The plan is a banking union at minimum and already there is contention.
Halting contagion requires radical action. In recent weeks, as the crisis has flared up yet again, a consensus is forming that if the euro is to be saved it will require – at a very minimum – the creation of a banking union. Such a union would involve responsibility for regulating the euro zone banking system moving from the national level to the European. Banks would contribute to a common fund that would be used to insure their depositors. A menu of options, on these issues and others, was set out by the European Commission yesterday.
Supposedly this master plan will be revealed this month and it is feared to be really crafted by the banks themselves.
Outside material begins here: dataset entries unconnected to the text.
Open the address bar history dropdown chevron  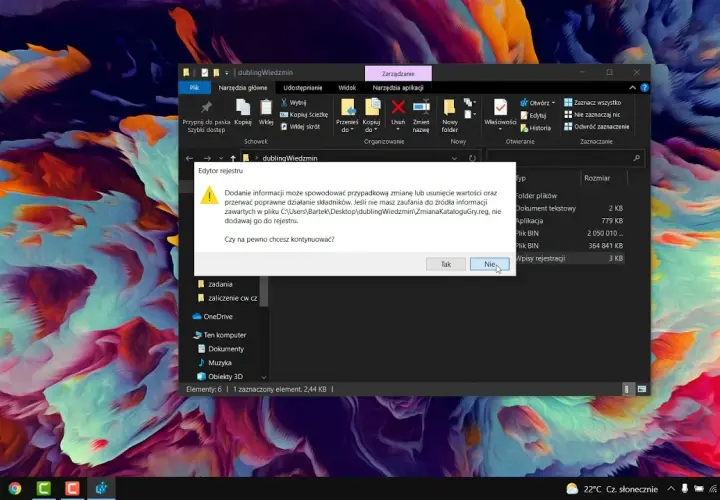[x=454, y=158]
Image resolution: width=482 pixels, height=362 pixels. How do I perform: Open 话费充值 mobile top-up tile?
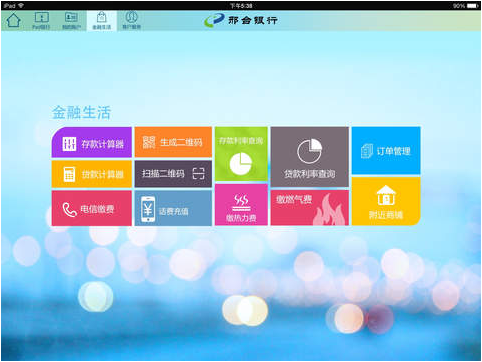tap(173, 208)
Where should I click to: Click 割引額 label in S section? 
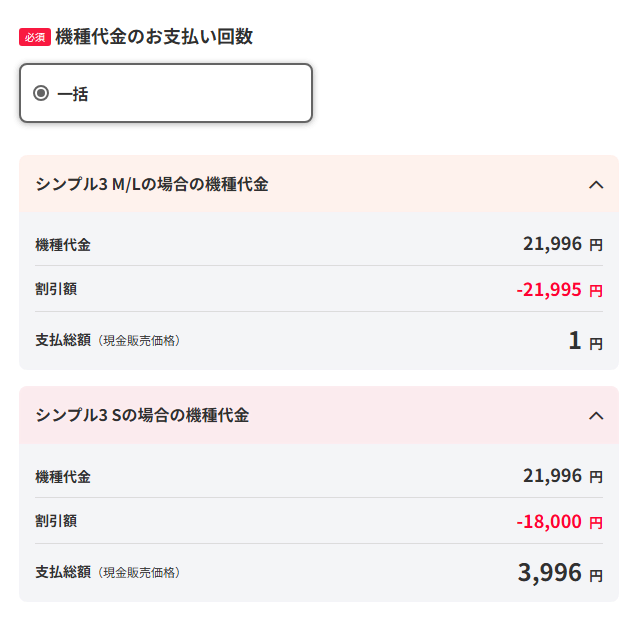[x=56, y=520]
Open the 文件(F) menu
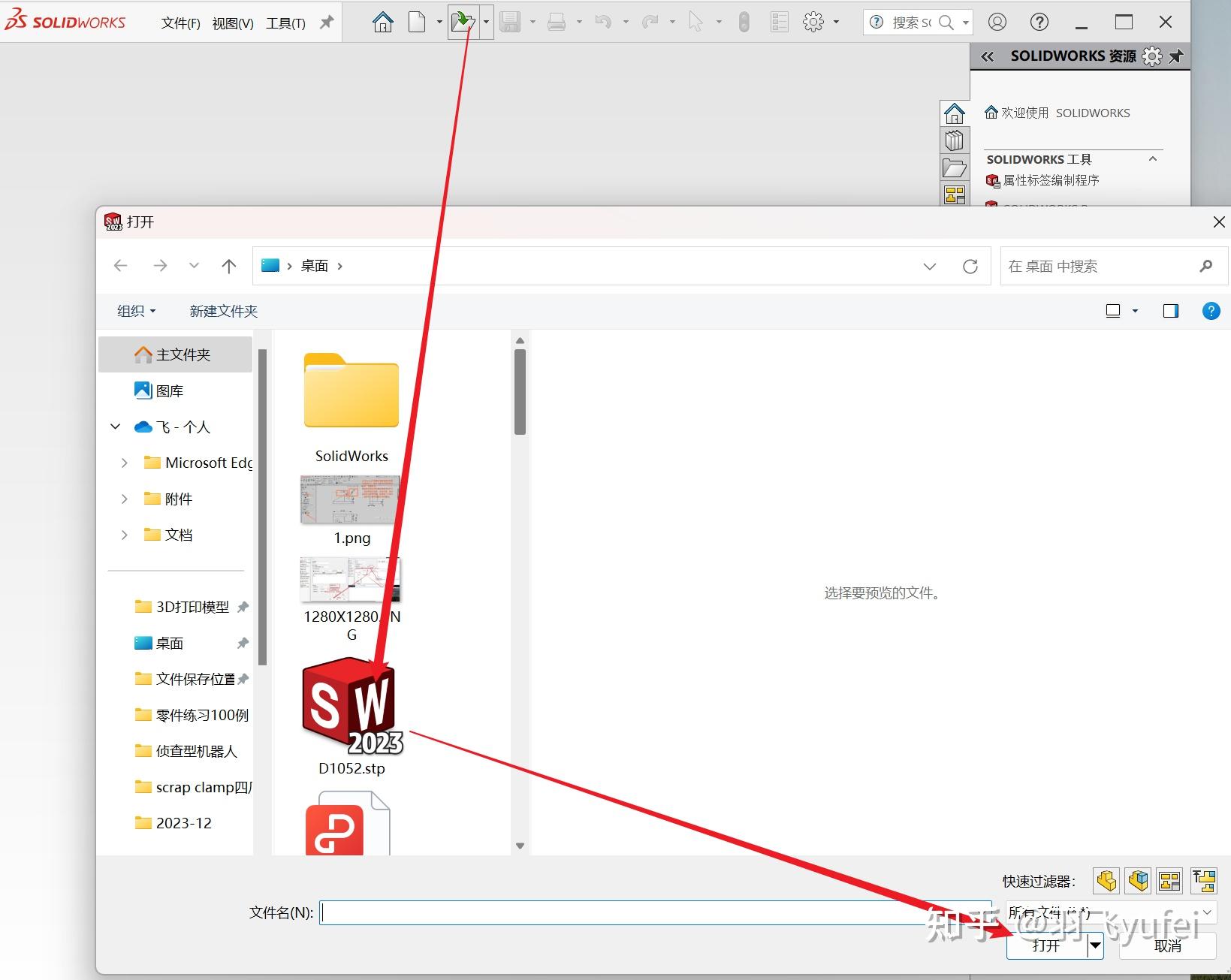This screenshot has width=1231, height=980. [x=179, y=23]
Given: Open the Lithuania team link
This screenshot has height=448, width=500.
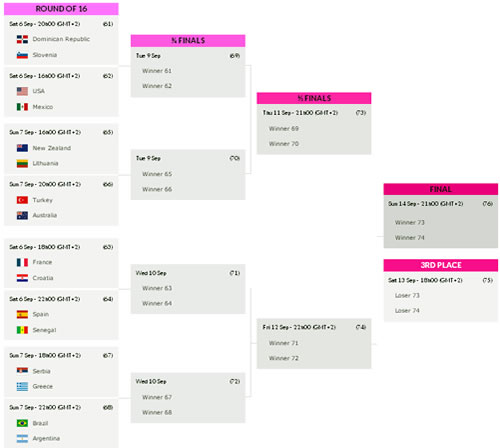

This same scenario keeps playing out, over and over again but usually the only plan is to restore consumer confidence, never some actual debt forgiveness, or something that stops the hemorrhaging, once and for all. Even a hint of letting the banks craft policy will assuredly put Europe into the toaster. In other words, they would be done.
Update: Spain's bond auction passes mustard:
The Treasury sold 638 million euros of a 2-year bond, 825 million euros of a four-year bond and 611 million euros of a benchmark 10-year bond.
The bid-to-cover ratios were higher than at recent auctions, with the 2012, 2014 and 2022 bonds covered 4.3, 2.6 and 3.3 times respectively.
The yields were higher than at recent sales. The 2014 bond was issued at a yield of 4.335 percent, the 2016 bond at 5.353 percent and the 2022 bond at 6.044 percent, a lower price than the 6.14 percent the same maturity bond trades at in the secondary market. ($1 = 0.8001 euros)
Update: Merkel proclaims Europe is ready to bail out Spain:
Chancellor Angela Merkel said Europe was ready to act to ensure stability in the euro zone as Spain's credit rating was cut by three notches on Thursday amid expectations it may soon seek EU help for banks beset by bad debts.
Spanish Prime Minister Mariano Rajoy said he would wait for the results of independent audits of the banking system before talking with Europe about how to recapitalise troubled lenders.
An International Monetary Fund report due out next Monday is expected to show Spanish banks need at least 40 billion euros ($50 billion), financial sector sources said.
Update: Fitch downgraded Spain from A to BBB.
Without waiting for a widely expected EU rescue, credit ratings agency Fitch cut Spain's sovereign rating to BBB from A with a negative outlook, saying Madrid was especially vulnerable to a worsening of the euro zone debt crisis.
Fitch estimated Spanish lenders need 50 to 60 billion euros in capital under their updated base case. However, the total fiscal cost to underpin the banks could rise as high as 100 billion euros or 9 percent of gross domestic product in a more extreme scenario similar to Ireland's bank meltdown, it said.
The implications for Spain means the hatchets of austerity are hovering over their necks as conditions of a bail out. This will push Spain's economy further into depression, as it has Greece, Ireland and Portugal. Spain would be the largest economy to be forced into austerity and is the 4th largest in the Eurozone.
Spain might be able to use the threat of contagion, for they are the 4th largest Eurozone economy, to get out of those bail out strings attached; the draconian cuts and punishments conditions demanded in to obtain bail out funds.
Update: Spain has succumbed and will be officially requesting a bail out this weekend. It's official and then there were four.